## Trecho selecionado:

┌────────

Lançado em 25 de junho de 2003 pelo presidente Lula, o bilionário programa de microcrédito do governo federal ainda é marcado por dúvidas quanto a seus resultados e críticas da sociedade civil. De um lado, as linhas de crédito orientadas para pequenos empreendedores, mantidas sobretudo pelo BNDES (Banco Nacional de Desenvolvimento Econômico e Social), não conquistaram novos clientes. De outro, o microcrédito ao consumo popular, oferecido por bancos públicos e privados, dá a impressão de avançar, mas com lentidão – na verdade, esses números ainda são uma incógnita, pois o Banco Central só fará sua avaliação em meados de 2004, um ano após o início do projeto.
 
Desde que alterou, em junho de 2003, as regras para acesso às suas linhas de crédito, o BNDES não fechou um novo contrato sequer. O motivo das mudanças era nobre. Além de encontrar irregularidades em acordos firmados na gestão anterior, os executivos do banco afirmaram que as operadoras de microcrédito tinham acesso às linhas de crédito com juros baixos – pouco acima de 10% ao ano -, mas as ofereciam aos clientes com taxas bem superiores, algumas chegando a 80% ao ano. O BNDES decidiu, então, só liberar dinheiro para operadoras que se comprometessem a aplicar juro nunca superior a 2% ao mês (cerca de 25% ao ano), no caso dos empréstimos de R$ 1 mil.
 
“A análise do programa anterior demandou um tempo de reavaliação (..) foram ouvidos diversos atores sociais com o objetivo de estabelecer parâmetros que tornassem possível conciliar os interesses do BNDES, no que tange ao desenvolvimento sustentável do país com inclusão social dos empreendedores populares não atendidos pelo sistema financeiro e pelo crédito, e as possibilidade de remuneração dos agentes repassadores dos recursos”, diz a assessoria do banco, em resposta por escrito à Agência Carta Maior.
 
No entanto, as operadoras de microcrédito alegam que o engessamento dos juros torna sua atividade insustentável. “O microcrédito é um programa de inclusão social, e a taxa na ponta do cliente não pode ser a única referência, mas apenas uma delas”, diz José Caetano Lavorato, presidente da Associação Brasileira das Instituições de Microcrédito e Bancos do Povo (Abcred) e do Banco do Povo de São Paulo, entidade ligada à Prefeitura Municipal.

└────────

## Segmento de dados:
┌────────

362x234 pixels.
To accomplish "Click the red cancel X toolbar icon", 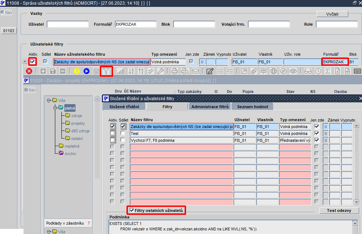I will (29, 71).

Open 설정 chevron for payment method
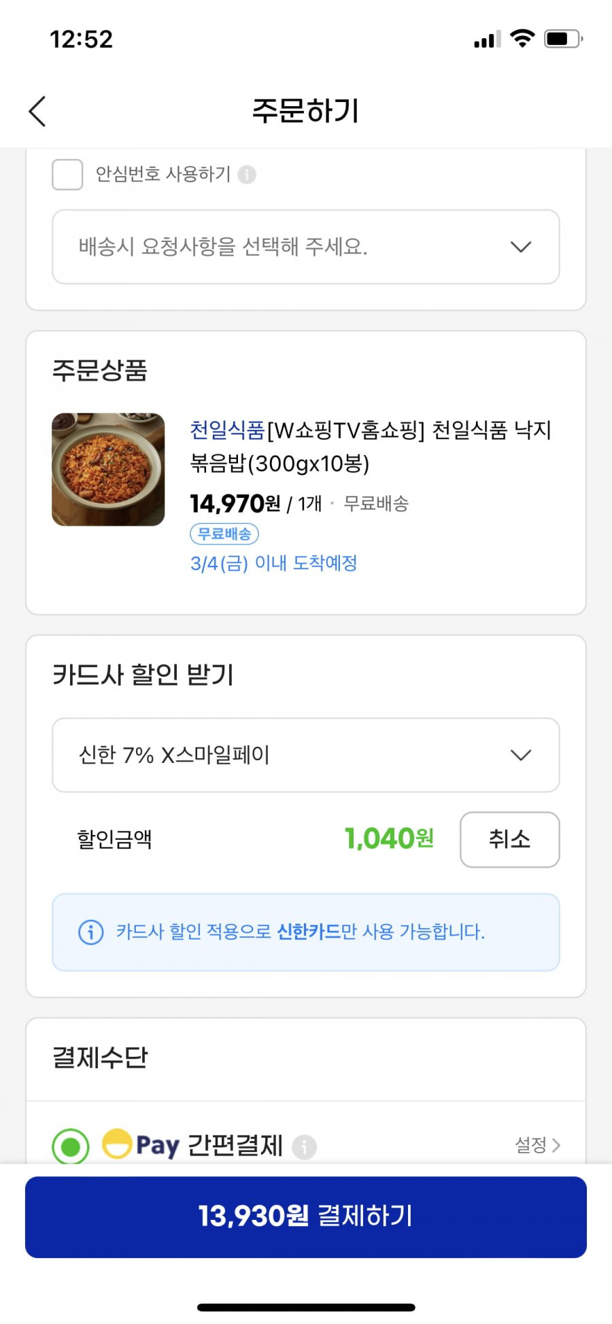click(538, 1145)
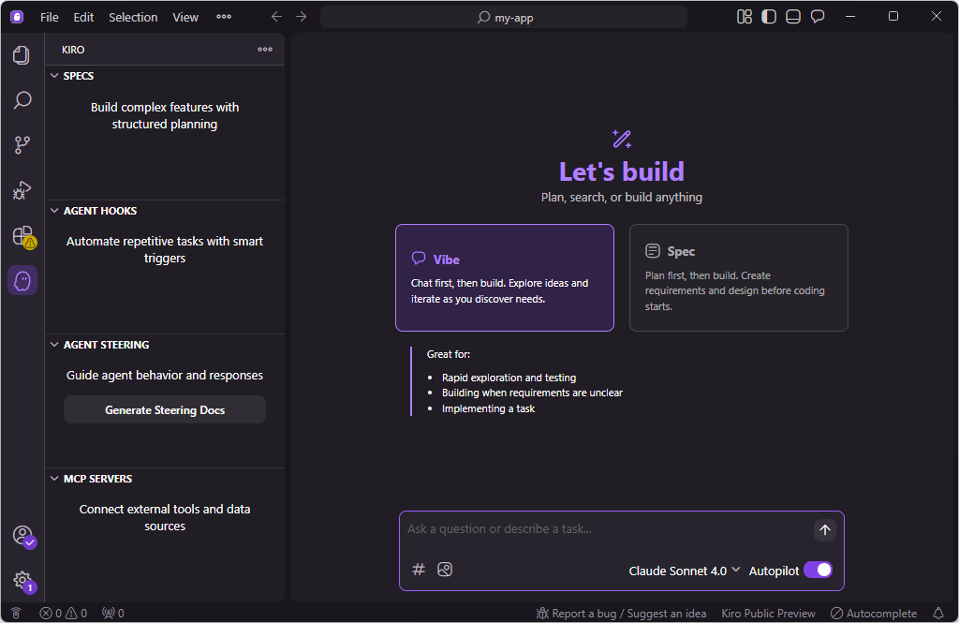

└────────

## Exercício escrito 1:
Liste todas as taxas percentuais de juros citadas no texto sobre o microcrédito do governo federal, cada uma com o período a que se refere.
## Exercício escrito 2:
Retome o texto sobre o microcrédito do governo federal, escrevendo a partir da última frase apresentada.

## Resposta correta 1:
- Pouco acima de 10% ao ano
- 80% ao ano
- 2% ao mês
- 25% ao ano

## Resposta correta 2:
 
Lavorato argumenta que, sem uma remuneração maior, os programas já existentes não conseguem garantir o giro do dinheiro e sustentar suas estruturas personalizadas de atendimento ao pegador de empréstimo. Em São Paulo, as 15 agências do Banco do Povo mantêm equipes de agentes de crédito que visitam regularmente os clientes, avaliam o projeto de cada um e conferem a destinação do dinheiro. Esse esquema garante a inadimplência zero registrada em sua principal linha de crédito, destinada à população de mais baixa renda. Mas para sustentar tudo isso, o Banco do Povo paulistano cobra uma taxa de 3,9% ao mês – 1,9 ponto percentual acima do máximo estabelecido pelo BNDES.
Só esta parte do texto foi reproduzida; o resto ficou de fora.